Il faut dire que la plupart des études sur le changement climatique se concentrent plutôt sur les températures atmosphériques, mais de plus en plus de scientifiques étudient ses effets sur les océans, les mers et les lacs, qui absorbent tous de grandes quantités de chaleur.

Une conférence internationale

Le magazine souligne que l’augmentation récente de température est corrélée avec une perte remarquable de productivité biologique dans le lac. Ce qui semble indiquer que des températures plus élevées pourraient affectées la vie aquatique.  » Le lac Tanganyika est devenu plus chaud, de plus en plus stratifié et moins productif au cours des 90 dernières années. Des températures sans précédent et une diminution de la productivité peuvent être attribuées au réchauffement climatique, avec des implications importantes pour la pêche dans ce lac.

Les températures de l’eau du lac ont augmenté de 0,9 degré Celsius et cette croissance a été accompagnée d’une chute du volume d’algues « , explique la scientifique Jessica Terney. Celle-ci a a enchaîné en affirmant :  » Nous montrons que la tendance au réchauffement que nous avons constatée affecte également ces endroits isolés dans les tropiques. Nous avons enregistré un réchauffement intense ces dernières années… pas seulement dû aux variations naturelles du climat ».

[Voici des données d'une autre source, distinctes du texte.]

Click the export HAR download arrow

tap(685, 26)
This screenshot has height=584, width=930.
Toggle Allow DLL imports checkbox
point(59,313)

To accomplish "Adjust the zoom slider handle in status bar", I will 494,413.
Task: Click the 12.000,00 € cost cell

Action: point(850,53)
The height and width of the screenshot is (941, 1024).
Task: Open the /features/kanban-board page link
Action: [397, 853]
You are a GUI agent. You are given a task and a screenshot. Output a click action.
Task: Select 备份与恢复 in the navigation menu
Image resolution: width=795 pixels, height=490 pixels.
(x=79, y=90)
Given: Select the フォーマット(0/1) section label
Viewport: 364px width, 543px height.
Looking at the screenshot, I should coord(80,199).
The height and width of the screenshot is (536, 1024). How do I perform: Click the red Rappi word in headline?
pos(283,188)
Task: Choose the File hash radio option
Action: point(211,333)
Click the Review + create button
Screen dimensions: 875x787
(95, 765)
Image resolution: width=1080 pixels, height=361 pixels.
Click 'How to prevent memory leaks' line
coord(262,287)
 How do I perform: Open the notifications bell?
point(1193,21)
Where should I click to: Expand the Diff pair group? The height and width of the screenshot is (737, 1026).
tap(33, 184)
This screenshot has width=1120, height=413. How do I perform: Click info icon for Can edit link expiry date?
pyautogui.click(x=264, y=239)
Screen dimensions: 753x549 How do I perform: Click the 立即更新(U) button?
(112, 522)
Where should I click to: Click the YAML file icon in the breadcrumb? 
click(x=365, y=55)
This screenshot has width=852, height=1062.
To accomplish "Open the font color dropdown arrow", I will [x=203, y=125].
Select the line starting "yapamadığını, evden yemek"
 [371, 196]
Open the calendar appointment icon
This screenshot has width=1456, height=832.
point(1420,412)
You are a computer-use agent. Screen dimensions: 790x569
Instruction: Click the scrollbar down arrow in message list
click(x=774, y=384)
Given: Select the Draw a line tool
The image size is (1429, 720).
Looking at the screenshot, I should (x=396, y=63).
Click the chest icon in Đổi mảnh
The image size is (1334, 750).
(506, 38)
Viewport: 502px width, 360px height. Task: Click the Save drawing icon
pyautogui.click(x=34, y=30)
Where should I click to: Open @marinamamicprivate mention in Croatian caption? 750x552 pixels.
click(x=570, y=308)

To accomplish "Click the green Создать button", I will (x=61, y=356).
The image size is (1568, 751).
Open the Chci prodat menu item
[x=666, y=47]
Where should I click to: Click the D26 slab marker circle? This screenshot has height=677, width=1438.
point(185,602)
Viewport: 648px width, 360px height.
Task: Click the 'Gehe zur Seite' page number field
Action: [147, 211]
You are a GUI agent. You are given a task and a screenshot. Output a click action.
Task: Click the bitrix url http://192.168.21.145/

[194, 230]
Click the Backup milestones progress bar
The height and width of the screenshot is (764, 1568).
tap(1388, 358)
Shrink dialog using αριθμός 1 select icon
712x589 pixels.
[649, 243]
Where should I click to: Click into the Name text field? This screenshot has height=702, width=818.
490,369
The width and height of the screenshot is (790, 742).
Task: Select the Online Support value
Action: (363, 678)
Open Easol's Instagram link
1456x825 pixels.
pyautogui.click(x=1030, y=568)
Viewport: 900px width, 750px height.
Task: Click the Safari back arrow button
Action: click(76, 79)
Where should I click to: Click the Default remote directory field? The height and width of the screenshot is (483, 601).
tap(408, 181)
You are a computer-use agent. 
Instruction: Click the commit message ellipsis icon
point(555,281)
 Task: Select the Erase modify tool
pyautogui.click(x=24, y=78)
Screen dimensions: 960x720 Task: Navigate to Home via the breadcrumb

Elle a ajouté que la vie aquatique dans le lac avait été affectée parce que dans un lac aussi profond que le Tanganyika, les nutriments se forment au fond du lac, mais les algues qui en ont besoin vivent à la surface. Les scientifiques ont, enfin, constaté que d’autres facteurs tels que la surpêche, peuvent être un danger plus important que le réchauffement pour la biodiversité du lac.

Dans le souci de sauvegarder le lac Tanganyika qui constitue, à tout point de vue, l’une des plus grande réserves en eau douce de la planète, les scientifiques entendent organiser, en collaboration avec la Banque Mondiale, une conférence internationale pour la sauvegarde et la protection du Lac Tanganyika et de sa biodiversité.